Whatever you think hell is, you’re wrong. You think fire and brimstone, but hell is actually white paint, stainless steel, and a cold that settles into your marrow and never leaves.
I became the nucleus of a concrete cube. It didn’t matter if I was 15 or 40, innocent or guilty; once the door slammed, I was just meat in a box. The room was 60 square feet of psychological warfare. Sometimes the walls were stark white, illuminated by a white light that hummed 24 hours a day, erasing the memory of night. Other times, it was a dungeon of filth—shit stains on the floor, nut stains on the mattress, and a smell that hit you like a physical blow: a cocktail of old urine, vomit, and fear.
They strip you of everything. Your clothes, your dignity, your sense of time. I was left in nothing but “community boxers” or a thin gown, shivering against the artificial winter they pumped through the vents. If I got sick from the freezing temperatures, they’d toss me a U-Haul blanket that smelled like dust and indifference. You learn quickly that time doesn’t move here. There is no sunset, only the shift change of the guards.
The routine was designed to break men. I’d wake up at 3:00 a.m. for breakfast—if you can call it that. A cold egg, a biscuit, maybe a carton of milk that expired a week ago. The kitchen head once admitted they spent $0.91 a day total to feed us. You are constantly hovering on the edge of starvation. It’s a shock to the system; your stomach eats itself. Sometimes, the guards would offer extra trays, but only if you agreed to stay in your cell and forfeit your one hour of “recreation.” Most guys took the deal because the hunger was louder than the need for fresh air.
When I did go out, it wasn’t freedom. It was a humiliation ritual. Strip naked, bend over, cough. Handcuffs behind the back, tethered to a dog leash. They walked me like an animal to a cage—literally a chain-link kennel littered with bird droppings. You stand there alone for an hour, shivering, just to say you saw the sky.

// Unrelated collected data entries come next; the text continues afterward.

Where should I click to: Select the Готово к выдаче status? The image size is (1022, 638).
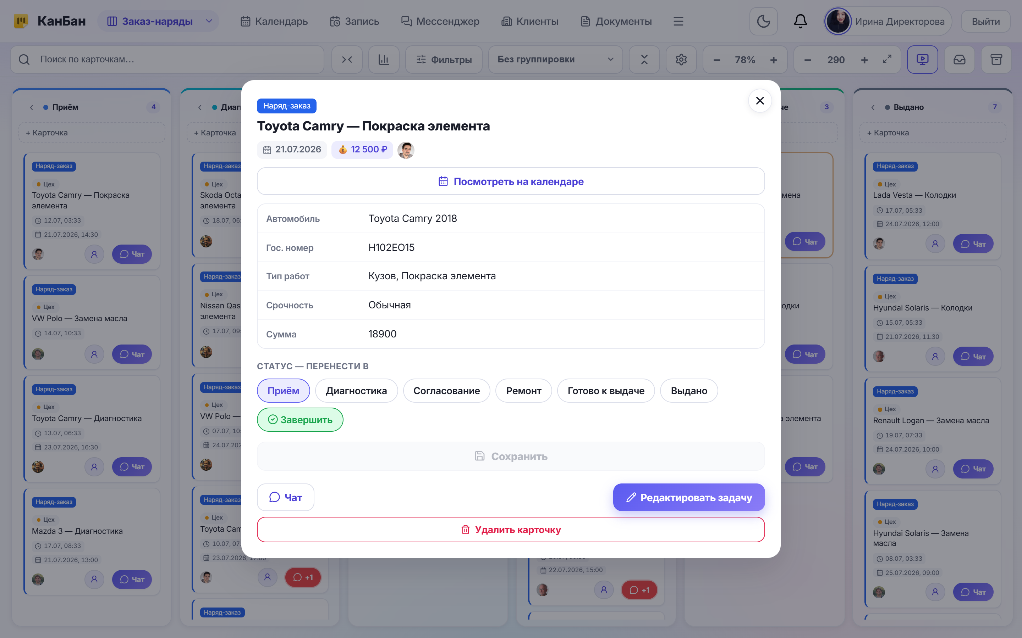(x=606, y=391)
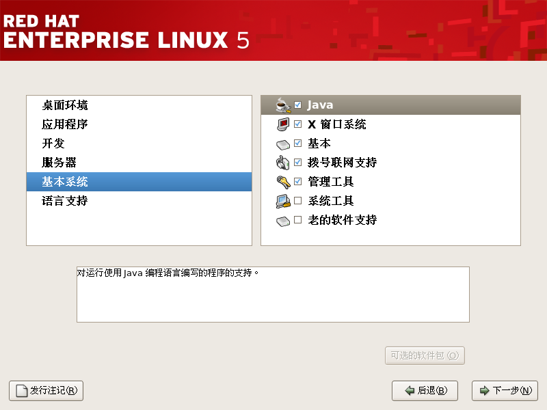The image size is (547, 410).
Task: Click the 管理工具 keys icon
Action: [x=283, y=182]
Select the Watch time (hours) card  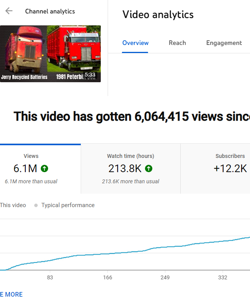pyautogui.click(x=130, y=168)
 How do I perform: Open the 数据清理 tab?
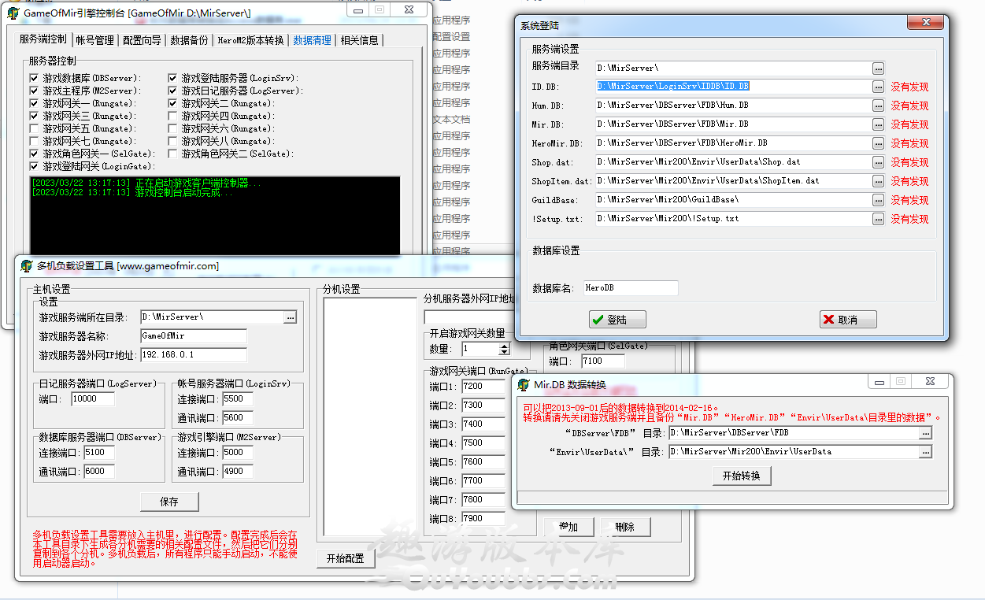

But the worst part wasn’t the cold or the hunger; it was the noise and the silence battling for your sanity. You sit on a steel slab with a mattress as thin as a yoga mat, staring at the wall for 15, 16, 23 hours a day. You try to read a Bible or a single magazine, but eventually, you run out of words. Then the vents start talking. You hear the guy in the next cell screaming for hours. You hear the thud of bodies throwing themselves against steel doors.
I watched men go insane in real-time. There was a guy down the hall who spent ten hours covering his entire cell floor with soap, just to lure the riot team in so he could throw feces and cups of piss at them. The riot team would slip in the muck, eating shit while spraying pepper spray that choked the whole unit. You smell it, you hear the violence, and you think: Is that my future? If they treat me like an animal long enough, will I become one?
The isolation plays tricks on you. The anxiety is a heavy weight on your chest. You start to panic that the world has ended outside, that a hurricane like Katrina has hit and the guards have just left you there to die in a locked box. You cry when you wake up because you didn’t die in your sleep. I’ve seen guys tie bras or sheets around their necks, desperate to check out, only to rip them off at the last second, weeping because the survival instinct is a curse.
You hold on to tiny fragments of humanity. A three-minute phone call once a week becomes the center of your universe. A commissary delivery feels like Christmas. But mostly, you are fighting a war in your own head. You mask your depression with anger, building an army in your mind to fight the walls closing in. You try to keep your dignity like a prized possession because it’s the only thing they haven’t physically taken yet.
Whether it was three days or eighteen years, the box leaves a mark. It’s a dead man walking routine where the walls chip away at you until you are nothing but a hollow husk with black circles for eyes, praying for the mercy of darkness.